Is Amazon Clinic the same as One Medical? ›

Yes. Amazon One Medical Pay-per-visit (formerly Amazon Clinic - clinic.amazon.com) still offers on-demand virtual treatment for common health conditions like erectile dysfunction (ED), urinary tract infections (UTIs), pink eye, strep throat, sinus infection, and many more.

Who is the CEO of One Medical? ›

As the CEO of One Medical, Trent Green is focused on making quality healthcare more affordable, accessible, and enjoyable through a blend of human-centered design, technology, and exceptional care teams.

How long has One Medical been in business? ›

When Dr Tom Lee started One Medical to reimagine primary care in 2007, he knew that it wouldn't be easy. Scaling a brick-and-mortar healthcare delivery company isn't for the faint of heart.
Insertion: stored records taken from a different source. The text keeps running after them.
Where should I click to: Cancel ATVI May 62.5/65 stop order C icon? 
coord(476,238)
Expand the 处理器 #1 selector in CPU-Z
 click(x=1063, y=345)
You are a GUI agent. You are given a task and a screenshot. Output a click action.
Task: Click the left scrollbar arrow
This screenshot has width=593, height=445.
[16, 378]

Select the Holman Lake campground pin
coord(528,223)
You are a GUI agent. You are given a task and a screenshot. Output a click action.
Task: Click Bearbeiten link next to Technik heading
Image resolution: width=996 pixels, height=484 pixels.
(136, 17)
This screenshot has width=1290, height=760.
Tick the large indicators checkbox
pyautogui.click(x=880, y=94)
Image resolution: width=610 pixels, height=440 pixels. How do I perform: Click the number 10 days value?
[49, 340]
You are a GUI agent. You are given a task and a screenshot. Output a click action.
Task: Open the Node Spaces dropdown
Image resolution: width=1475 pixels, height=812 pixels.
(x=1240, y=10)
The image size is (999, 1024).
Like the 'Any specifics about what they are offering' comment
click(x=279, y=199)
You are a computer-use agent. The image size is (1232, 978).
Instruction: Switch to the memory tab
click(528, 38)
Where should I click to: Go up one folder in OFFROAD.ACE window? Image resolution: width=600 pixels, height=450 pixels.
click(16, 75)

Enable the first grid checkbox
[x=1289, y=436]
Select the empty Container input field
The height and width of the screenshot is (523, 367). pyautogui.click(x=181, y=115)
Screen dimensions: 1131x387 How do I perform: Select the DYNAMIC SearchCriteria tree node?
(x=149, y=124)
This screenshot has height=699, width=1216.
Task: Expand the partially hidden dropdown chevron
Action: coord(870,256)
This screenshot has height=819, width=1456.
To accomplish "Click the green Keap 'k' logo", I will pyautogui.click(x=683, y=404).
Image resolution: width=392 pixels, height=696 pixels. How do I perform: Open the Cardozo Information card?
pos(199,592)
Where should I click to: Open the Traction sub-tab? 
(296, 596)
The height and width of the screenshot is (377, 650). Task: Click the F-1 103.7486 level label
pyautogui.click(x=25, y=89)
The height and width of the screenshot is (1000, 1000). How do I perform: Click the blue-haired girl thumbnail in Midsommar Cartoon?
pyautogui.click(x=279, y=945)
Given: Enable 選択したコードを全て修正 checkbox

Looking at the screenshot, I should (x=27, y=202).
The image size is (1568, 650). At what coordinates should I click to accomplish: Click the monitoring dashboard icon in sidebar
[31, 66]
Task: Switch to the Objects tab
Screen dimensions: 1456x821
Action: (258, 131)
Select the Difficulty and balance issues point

Who is the single largest provider of health care dollars? ›

Medicare is the single largest payer for health care services in the United States. In FY2021, Medicare processed more than 1.1 billion fee-for-service (FFS) claims from over 1.5 million health care providers, making over $424 billion in Medicare payments.

Did One Medical go public? ›

One Medical went public in 2020 at $14 a share. Shares of the company—whose members pay a $199 annual fee—rose to $54 in early 2021, giving the company a market cap of over $6 billion at the time. The stock has plummeted since.